POUR SALUER HAMID SKIF

C’est la treizième édition du Printemps des poètes en France. Cette « fête » des poètes a essaimé en Europe et à travers le monde. Faut-il le clamer encore une fois, la poésie si elle sortable reste guère vendable ? A titre d’exemple, dans le pays où a été conçue le printemps des poètes, selon Livres Hebdo seulement 1% du lectorat lit de la poésie. Avec le théâtre, ces genres ne représentent que 0,2 à 0,4% du marché du livre. Il semblerait que les anthologies de poésie arrachent davantage d’audience.
Il reste que la poésie n’est pas seulement affaire de mots. C’est avant tout une attitude, une représentation du monde. A ceux et celles qui s’interrogent sur l’utilité de la poésie, je pourrais reprendre quelques citations des poètes eux-mêmes
"Je sais que la poésie est indispensable, mais je ne sais pas à quoi" avouait Jean Cocteau. Jacques Prévert lui nous a dit : « La poésie c'est le plus vrai, le plus utile surnom de la vie". Mais "La poésie n'a d'autre but qu'elle-même" faisait observer Baudelaire. L’homme aux semelles de vent, Rimbaud a prédit que « La poésie ne rythmera plus l’action. Elle sera en avant ».En quelques moments historiques, cette prédiction s’est vérifiée sans empêcher qu’aux entraves de l’académisme succèdent les poésies de laboratoire. Il est vrai que le travail de la poésie est dans la langue et par la langue… Il suffit de penser aux « Châtiments » de Victor Hugo, au poème Liberté de Paul Eluard au temps de l’Occupation allemande de la France, à « Incitation au nixonicide et éloge de la révolution chilienne » de Pablo Neruda écrit quelques jours avant le coup d’Etat de Pinochet et la disparition du poète. Neruda avait écrit : « Je n’ai pas d’autre issue : contre les ennemis de mon peuple, ma chanson est offensive et dure comme la pierre araucane. Cette fonction peut-être éphémère. Mais je l’assume. Et j’ai recours aux armes les plus anciennes de la poésie, au chant et au pamphlet dont se servirent classiques et romantiques pour détruire l’ennemi ». Sans oublier chez nous « Nedjma » de Kateb Yacine, ou pour les Palestiniens « Awrâq al-Zaytûn » (Rameaux d’olivier) de Mahmoud Darwich. Dans certaines circonstances historiques, le devoir du poète est de se prononcer et de dénoncer l’injustice et ses fureurs. Mais ce n’est pas là la vocation exclusive de la poésie.
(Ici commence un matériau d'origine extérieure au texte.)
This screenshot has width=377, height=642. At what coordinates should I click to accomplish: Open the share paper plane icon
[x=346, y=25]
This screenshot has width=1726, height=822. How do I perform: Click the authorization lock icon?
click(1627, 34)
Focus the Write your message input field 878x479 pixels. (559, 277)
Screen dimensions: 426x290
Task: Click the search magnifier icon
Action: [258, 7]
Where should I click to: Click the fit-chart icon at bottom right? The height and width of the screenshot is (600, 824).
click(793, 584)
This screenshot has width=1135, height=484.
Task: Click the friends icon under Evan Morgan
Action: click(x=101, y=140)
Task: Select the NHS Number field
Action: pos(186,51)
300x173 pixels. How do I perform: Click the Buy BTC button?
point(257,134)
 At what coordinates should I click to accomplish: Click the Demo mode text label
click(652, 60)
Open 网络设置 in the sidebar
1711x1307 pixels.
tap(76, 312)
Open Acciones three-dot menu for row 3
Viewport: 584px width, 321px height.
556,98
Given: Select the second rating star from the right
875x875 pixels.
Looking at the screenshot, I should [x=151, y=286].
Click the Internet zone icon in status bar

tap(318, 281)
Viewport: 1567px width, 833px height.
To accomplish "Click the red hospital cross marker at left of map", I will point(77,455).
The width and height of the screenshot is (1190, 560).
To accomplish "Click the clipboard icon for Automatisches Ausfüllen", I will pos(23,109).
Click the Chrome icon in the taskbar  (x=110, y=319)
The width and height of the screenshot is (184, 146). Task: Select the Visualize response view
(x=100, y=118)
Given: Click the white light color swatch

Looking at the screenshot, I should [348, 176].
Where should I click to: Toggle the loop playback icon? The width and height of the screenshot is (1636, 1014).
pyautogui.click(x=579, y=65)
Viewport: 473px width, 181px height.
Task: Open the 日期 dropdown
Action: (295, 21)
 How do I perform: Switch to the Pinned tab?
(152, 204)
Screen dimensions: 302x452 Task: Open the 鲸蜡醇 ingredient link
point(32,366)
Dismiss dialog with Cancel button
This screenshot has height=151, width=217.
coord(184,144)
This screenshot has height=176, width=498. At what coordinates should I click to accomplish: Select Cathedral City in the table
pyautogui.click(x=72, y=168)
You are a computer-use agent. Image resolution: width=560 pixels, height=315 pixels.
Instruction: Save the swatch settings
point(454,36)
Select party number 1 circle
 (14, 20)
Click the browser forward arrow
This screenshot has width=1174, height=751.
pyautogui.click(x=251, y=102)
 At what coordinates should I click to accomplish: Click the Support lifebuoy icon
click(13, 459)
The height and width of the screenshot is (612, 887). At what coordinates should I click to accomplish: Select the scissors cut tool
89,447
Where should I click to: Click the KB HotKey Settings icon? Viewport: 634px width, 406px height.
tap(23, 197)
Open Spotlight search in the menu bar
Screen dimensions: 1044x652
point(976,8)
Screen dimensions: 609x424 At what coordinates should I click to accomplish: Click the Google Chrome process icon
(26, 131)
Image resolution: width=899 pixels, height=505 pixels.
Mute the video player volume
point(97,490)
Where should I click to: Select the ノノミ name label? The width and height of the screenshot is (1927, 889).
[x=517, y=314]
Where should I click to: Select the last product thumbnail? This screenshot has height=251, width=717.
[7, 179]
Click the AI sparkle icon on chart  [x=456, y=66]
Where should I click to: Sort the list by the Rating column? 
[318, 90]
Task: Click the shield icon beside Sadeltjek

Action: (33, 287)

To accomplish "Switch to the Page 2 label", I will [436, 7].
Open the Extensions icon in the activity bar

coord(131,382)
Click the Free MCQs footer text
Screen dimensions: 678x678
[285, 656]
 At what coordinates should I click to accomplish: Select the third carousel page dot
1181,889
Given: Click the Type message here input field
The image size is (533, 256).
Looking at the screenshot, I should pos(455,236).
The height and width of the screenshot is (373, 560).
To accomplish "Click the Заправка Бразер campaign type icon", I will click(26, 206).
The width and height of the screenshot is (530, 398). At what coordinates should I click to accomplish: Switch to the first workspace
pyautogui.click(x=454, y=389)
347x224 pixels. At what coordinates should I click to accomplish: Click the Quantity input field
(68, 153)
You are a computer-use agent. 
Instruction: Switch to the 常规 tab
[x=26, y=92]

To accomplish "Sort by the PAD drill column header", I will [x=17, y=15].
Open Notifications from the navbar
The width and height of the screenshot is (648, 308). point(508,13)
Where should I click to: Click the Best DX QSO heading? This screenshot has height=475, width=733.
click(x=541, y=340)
Très récemment, j’ai eu plaisir, grâce à l’initiative de leur professeure, de rencontrer des lycéens .Une rencontre stimulante et dense qui fait mentir un tant soit peu les statiques citées plus haut. La rencontre fut studieusement préparée par des échanges pédagogiques et une batterie de questions auxquelles, je l’avoue, j’ai eu du mal à répondre. Sans logomachie ni détour. Car que répondre à une question désarmante : « Que cherchez-vous à dire dans vos poèmes ? ». Je me suis réfugié derrière un grand poète, Paul Valéry « Si l’on s’inquiète de ce que j’ai « voulu dire », dans tel poème, je réponds que je n’ai pas voulu dire, mais voulu faire, et que ce fut l’intention de faire qui voulu ce que j’ai dit… ». A chaque printemps ses nuances. Ce 21 mars prochain, le poète Hamid fêtera son soixantième anniversaire. Il lutte depuis plusieurs mois avec courage contre une grave affection. Pour son anniversaire, un ouvrage, Le Livre des souvenirs, a été mis en chantier, regroupant anecdotes et courts récits remémorant rencontres ou événements partagés avec lui. En guise de salutations, je reprends quelques extraits du texte que j’ai pu lui adresser. C’était en 1975 à Ouargla, dans le sud des grands espaces. Plus précisément dans un restaurant. Proche voisin de table, j’entendais parler quelqu’un à haute voix dont je ne voyais que le dos. C’était au sujet de la réforme agraire. M’enhardissant, je m’imposais à mes voisins de table.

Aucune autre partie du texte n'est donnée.